# Honey Differences Between Hives?



## SuiGeneris (Feb 13, 2018)

I was planning my upcoming bee keeping season (and therefore, mead making season), and I was wondering if anyone here has ever sampled honey from their hives located in the same location, and found noticeable flavour/aroma differences. In theory, individual hives may visit different nectar sources, leading to different tasting honey...but I'm not sure whether there would be enough of a difference for us to identify with our human senses.

Bryan


----------



## Michael Bush (Aug 2, 2002)

Yes. The honey from different hives is often different.


----------



## crofter (May 5, 2011)

I have watched bees from different hives taking off in entirely different directions. Something about fidelity to one plant being advantageous to the plant for pollination and thus to the bees.


----------



## SWM (Nov 17, 2009)

I sometimes have honey on the same frame from different sources. One source dries up then other sources begin to bloom. The bees will put it wherever space is available. In my area there is usually a color difference which makes it easy to spot. It makes a unique natural blend and would be much too tedious to try and separate.


----------



## SuiGeneris (Feb 13, 2018)

Thanks - assuming a reasonable harvest this year I'm going to try to keep the honey from different hives separate, to see what difference it makes in a mead!


----------



## JackandPam'sPlace (Jan 16, 2015)

Last year I had the whole middle of 3 supers dark. I spun it all separate and in that same 3 supers was three different colors. The dark as it turns out was buckwheat and I don't have any so I posted in our local facebook page and found out there were two huge buckwheat areas right around the corner from my property. Who knew. Looking forward to see what the girls do this year


----------



## RBRamsey (Mar 1, 2015)

It goes further down in the hive. You can have different honey in the same hive. You can see the different nectar sources on the the same frame as different colors. I generally extract once a year in July. I know we have collected white clover, privet hedge, and poplar nectars. The clover is very light, and poplar is medium amber. Occasionally, I will see a black strip of honey in the frames. I decapped the black strip and extracted. It looks like burnt transmission fluid. Very dark with a red/purple hue. It tastes great with a slight fruity after taste. I believe this is the rare elusive Kudzu honey. That year, I bottled about 5 lbs of it.
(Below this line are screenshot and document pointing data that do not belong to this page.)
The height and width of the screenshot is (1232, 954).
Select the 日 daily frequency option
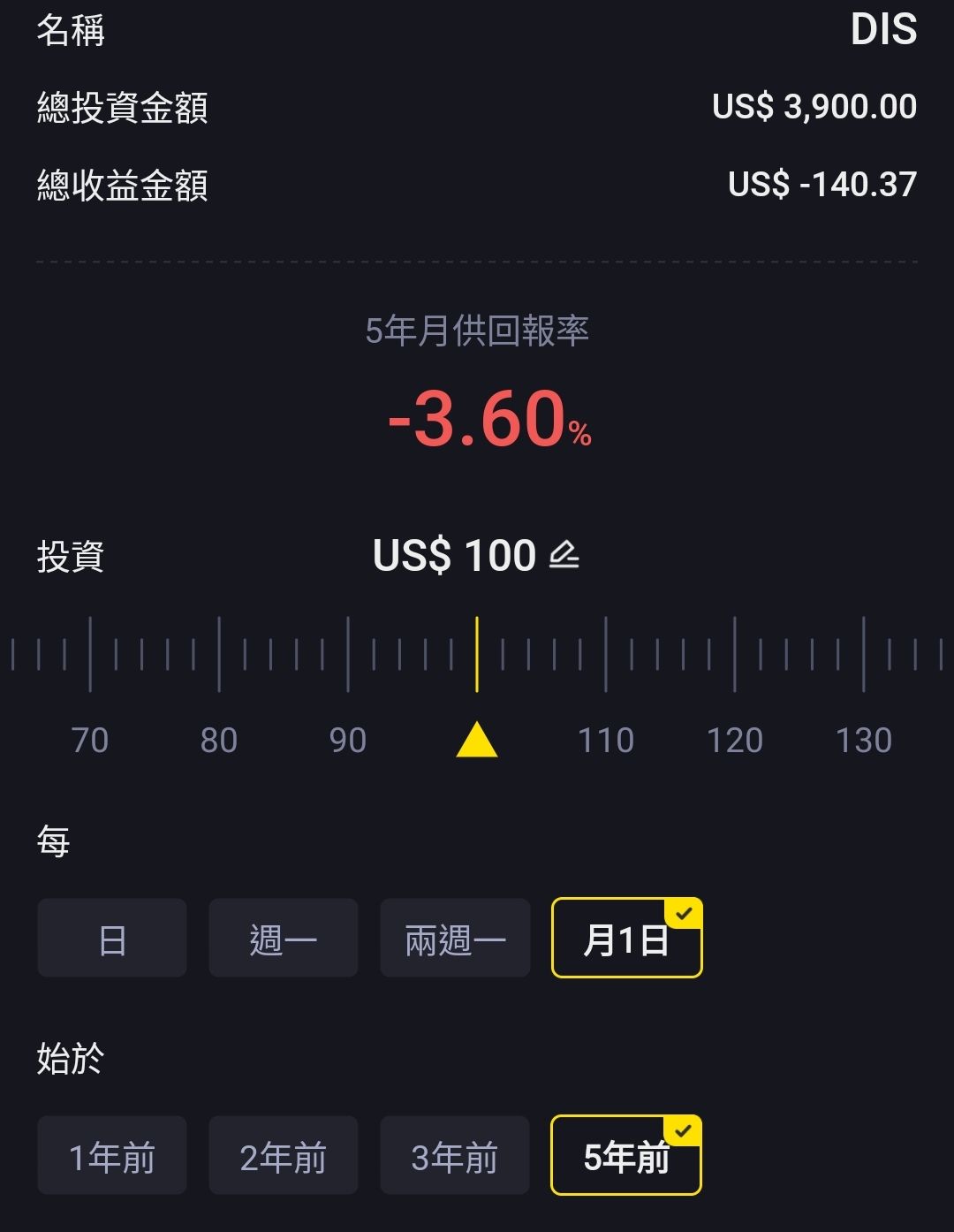click(112, 939)
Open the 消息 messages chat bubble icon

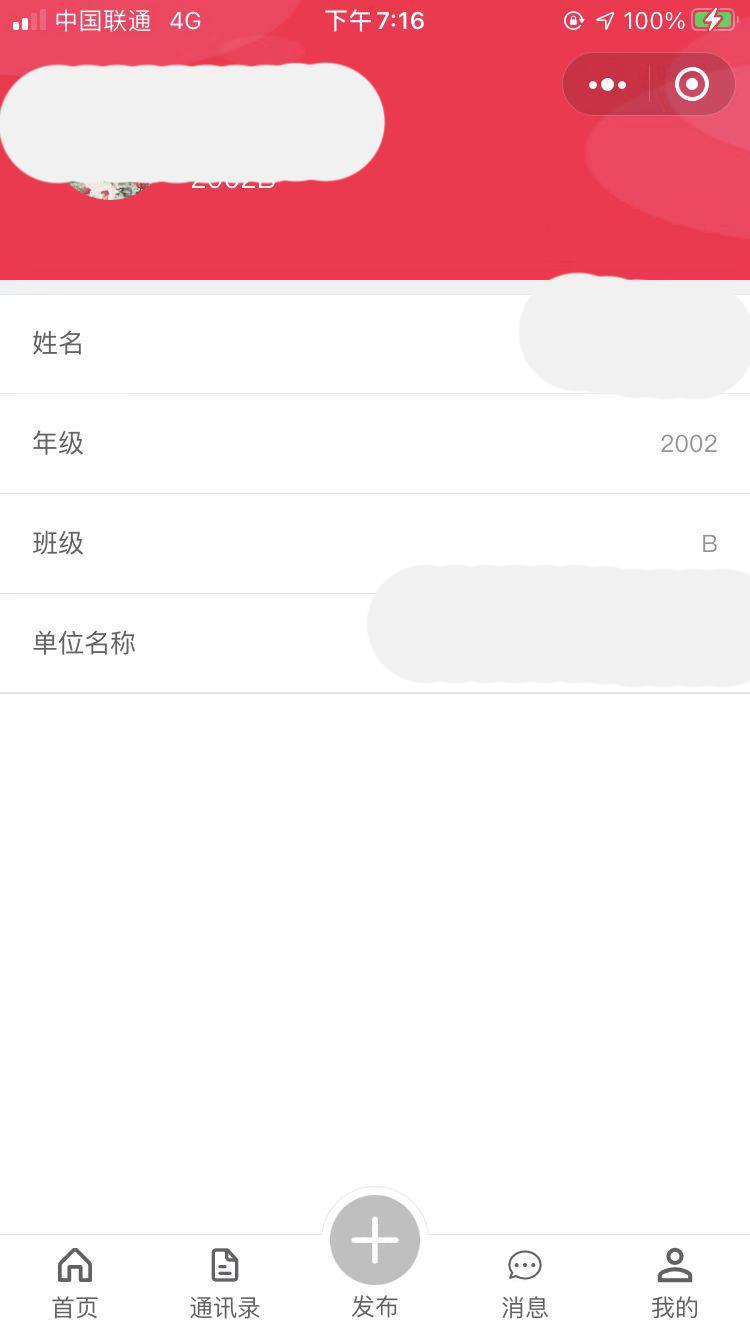click(x=524, y=1265)
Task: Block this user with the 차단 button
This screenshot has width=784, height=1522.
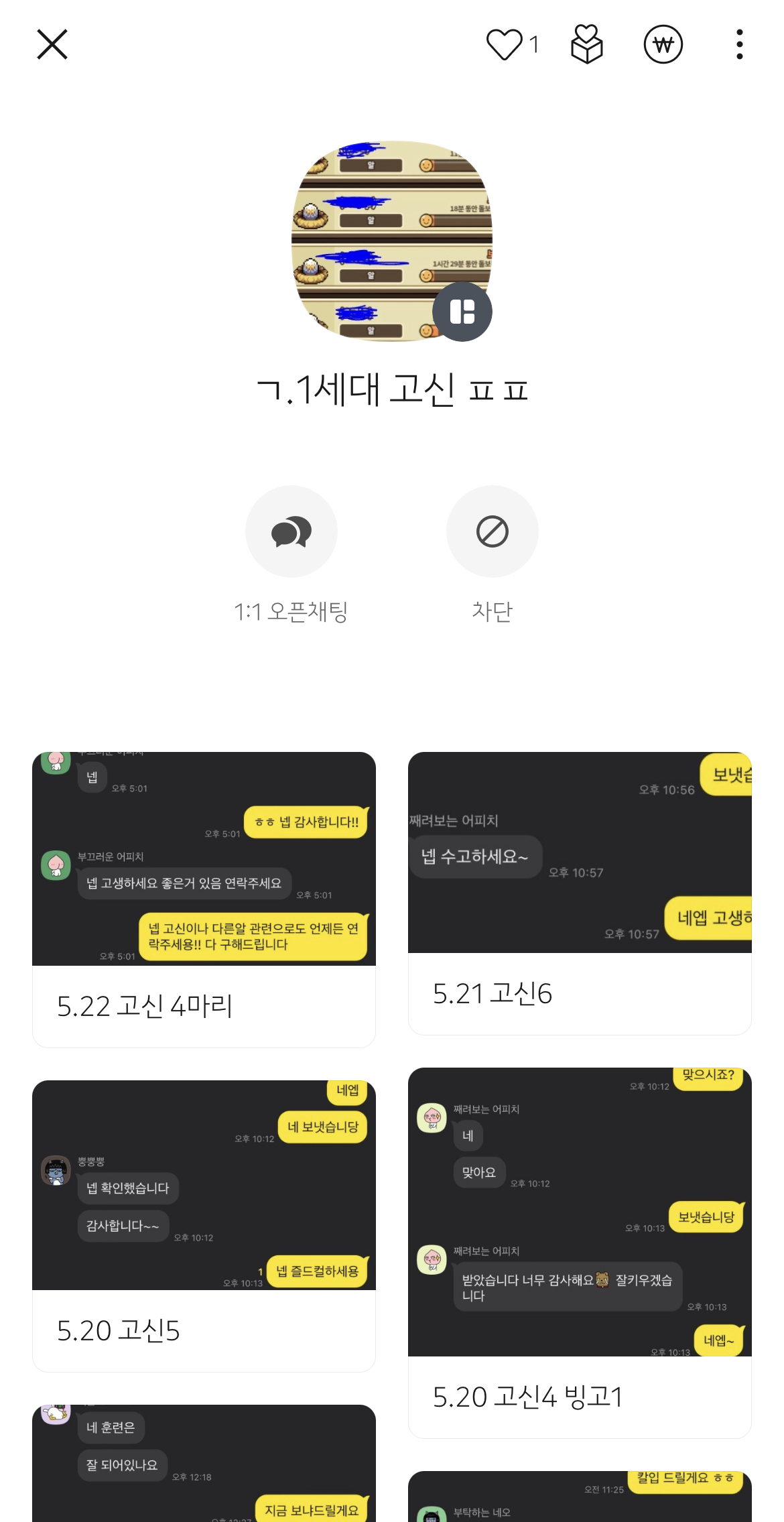Action: [492, 531]
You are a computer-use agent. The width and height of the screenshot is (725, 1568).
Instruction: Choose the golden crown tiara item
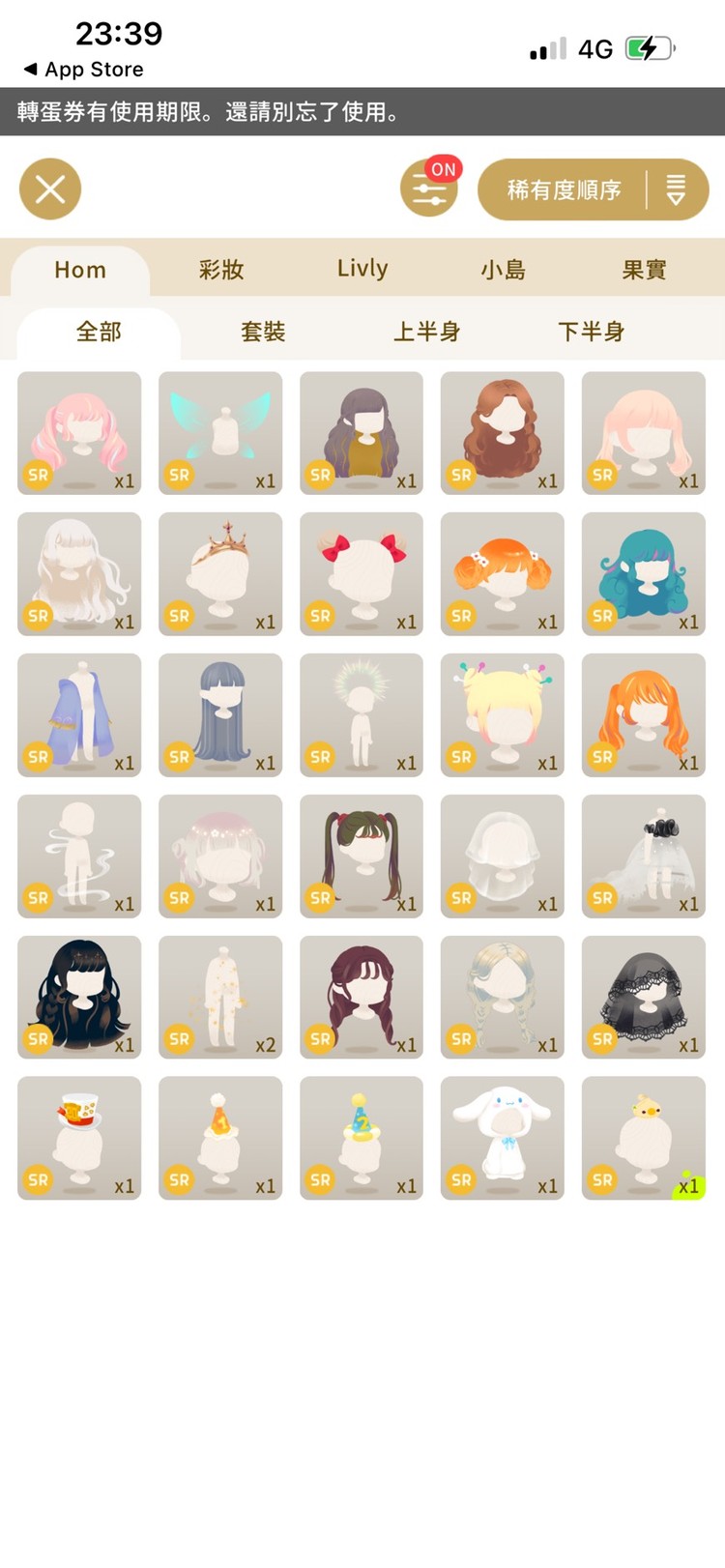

Spend some time with your honey frames if you wanting different flavored honey. You may find some you really like.


----------



## Alex Madsen (Aug 26, 2018)

SuiGeneris said:


> Thanks - assuming a reasonable harvest this year I'm going to try to keep the honey from different hives separate, to see what difference it makes in a mead!


I guy spoke to our bee club that extracts and bottles honey frame by frame to avid mixing. or he will only scratch certain areas with the uncapper based on the honey color. He will get 30 different colors/flavors of honey in a season. He claims he can get a 3X premium at a boutique store for this. "why would you take different vintages of fine wine and dump them in the same bucket?"


----------



## GregB (Dec 26, 2017)

I went ahead and cut out a half-frame so we get to taste the real maple/willow early honey.
Delicious - to die for.
The real deal.
Forget clover.


----------